▶ [Problem to solve]: Check every line of the entries for the string "chỉnh" and return the ones that contain it.
** Material provided follows **
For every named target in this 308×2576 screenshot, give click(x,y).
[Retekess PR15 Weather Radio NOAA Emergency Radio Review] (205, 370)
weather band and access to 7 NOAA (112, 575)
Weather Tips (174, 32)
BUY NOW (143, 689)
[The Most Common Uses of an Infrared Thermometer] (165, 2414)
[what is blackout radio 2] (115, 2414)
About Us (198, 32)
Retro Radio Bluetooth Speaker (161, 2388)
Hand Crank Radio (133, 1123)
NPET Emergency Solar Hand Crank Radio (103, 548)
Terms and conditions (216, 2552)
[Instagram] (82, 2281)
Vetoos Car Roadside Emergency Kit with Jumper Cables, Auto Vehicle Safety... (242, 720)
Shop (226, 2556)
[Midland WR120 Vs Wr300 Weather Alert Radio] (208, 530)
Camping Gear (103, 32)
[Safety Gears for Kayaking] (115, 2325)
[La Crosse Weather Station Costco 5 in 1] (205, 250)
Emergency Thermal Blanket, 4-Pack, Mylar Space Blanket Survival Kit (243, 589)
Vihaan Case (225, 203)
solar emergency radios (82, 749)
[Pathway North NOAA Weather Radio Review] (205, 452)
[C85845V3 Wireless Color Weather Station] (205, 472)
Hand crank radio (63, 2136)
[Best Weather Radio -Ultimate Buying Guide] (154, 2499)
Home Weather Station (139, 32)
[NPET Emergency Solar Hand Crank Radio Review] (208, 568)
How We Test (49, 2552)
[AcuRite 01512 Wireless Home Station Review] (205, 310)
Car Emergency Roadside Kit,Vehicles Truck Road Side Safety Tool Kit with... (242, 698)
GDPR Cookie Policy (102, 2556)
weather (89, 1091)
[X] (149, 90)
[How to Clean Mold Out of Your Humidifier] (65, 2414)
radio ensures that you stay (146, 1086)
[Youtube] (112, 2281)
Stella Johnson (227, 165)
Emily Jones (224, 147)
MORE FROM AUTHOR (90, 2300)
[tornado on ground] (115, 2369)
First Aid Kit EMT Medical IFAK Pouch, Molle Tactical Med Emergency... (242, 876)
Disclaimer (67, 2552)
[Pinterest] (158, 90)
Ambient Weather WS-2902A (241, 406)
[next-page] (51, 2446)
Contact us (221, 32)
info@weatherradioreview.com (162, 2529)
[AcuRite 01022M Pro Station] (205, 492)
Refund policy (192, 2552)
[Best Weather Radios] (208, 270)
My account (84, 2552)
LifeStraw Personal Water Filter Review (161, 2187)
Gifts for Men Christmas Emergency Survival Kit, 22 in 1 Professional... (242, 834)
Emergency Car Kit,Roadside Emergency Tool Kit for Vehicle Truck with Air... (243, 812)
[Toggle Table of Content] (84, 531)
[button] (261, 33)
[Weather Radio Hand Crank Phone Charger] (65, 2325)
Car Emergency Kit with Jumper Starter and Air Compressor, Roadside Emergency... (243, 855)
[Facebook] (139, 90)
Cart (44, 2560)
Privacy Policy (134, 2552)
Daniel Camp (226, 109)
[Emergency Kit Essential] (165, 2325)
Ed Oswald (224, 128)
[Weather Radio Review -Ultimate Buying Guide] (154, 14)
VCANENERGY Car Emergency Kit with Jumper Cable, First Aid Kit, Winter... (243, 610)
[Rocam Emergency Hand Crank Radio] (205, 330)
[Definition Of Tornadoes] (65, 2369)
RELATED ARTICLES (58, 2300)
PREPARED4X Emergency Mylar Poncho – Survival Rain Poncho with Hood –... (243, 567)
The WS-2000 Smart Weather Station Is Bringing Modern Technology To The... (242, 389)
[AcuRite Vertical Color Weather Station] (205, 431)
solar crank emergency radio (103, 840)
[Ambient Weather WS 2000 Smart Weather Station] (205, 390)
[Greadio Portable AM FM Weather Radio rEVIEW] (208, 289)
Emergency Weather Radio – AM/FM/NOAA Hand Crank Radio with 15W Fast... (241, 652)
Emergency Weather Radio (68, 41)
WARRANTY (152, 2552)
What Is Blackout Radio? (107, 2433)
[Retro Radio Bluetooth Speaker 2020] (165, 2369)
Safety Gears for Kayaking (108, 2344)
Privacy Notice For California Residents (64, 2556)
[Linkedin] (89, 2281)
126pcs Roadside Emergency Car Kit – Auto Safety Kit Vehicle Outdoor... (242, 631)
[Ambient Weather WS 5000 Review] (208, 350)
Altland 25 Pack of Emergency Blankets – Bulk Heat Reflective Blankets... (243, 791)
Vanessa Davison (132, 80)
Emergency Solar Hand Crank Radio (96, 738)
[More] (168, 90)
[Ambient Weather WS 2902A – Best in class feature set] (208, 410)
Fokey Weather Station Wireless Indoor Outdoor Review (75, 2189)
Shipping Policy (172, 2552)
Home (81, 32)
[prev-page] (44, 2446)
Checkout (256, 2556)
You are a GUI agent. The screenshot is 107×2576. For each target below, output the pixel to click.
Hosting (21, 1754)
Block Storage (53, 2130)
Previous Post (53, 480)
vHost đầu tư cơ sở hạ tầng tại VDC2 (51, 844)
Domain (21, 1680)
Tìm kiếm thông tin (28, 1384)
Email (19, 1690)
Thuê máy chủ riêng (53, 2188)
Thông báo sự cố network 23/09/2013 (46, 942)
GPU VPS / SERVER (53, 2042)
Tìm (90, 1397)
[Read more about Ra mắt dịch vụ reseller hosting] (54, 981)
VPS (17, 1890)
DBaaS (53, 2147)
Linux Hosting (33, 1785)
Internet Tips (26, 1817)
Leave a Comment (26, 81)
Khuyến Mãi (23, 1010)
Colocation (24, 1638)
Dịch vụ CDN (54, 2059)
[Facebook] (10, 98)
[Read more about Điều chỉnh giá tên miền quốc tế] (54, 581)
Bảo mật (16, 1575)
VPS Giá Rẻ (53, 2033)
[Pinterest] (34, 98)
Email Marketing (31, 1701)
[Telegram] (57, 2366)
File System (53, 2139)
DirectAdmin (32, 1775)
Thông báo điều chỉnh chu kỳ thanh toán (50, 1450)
** End of Material provided **
▶ [Written response]:
[Read more about Điều chỉnh giá tên miền quốc tế] (54, 581)
Thông báo điều chỉnh chu kỳ thanh toán (50, 1450)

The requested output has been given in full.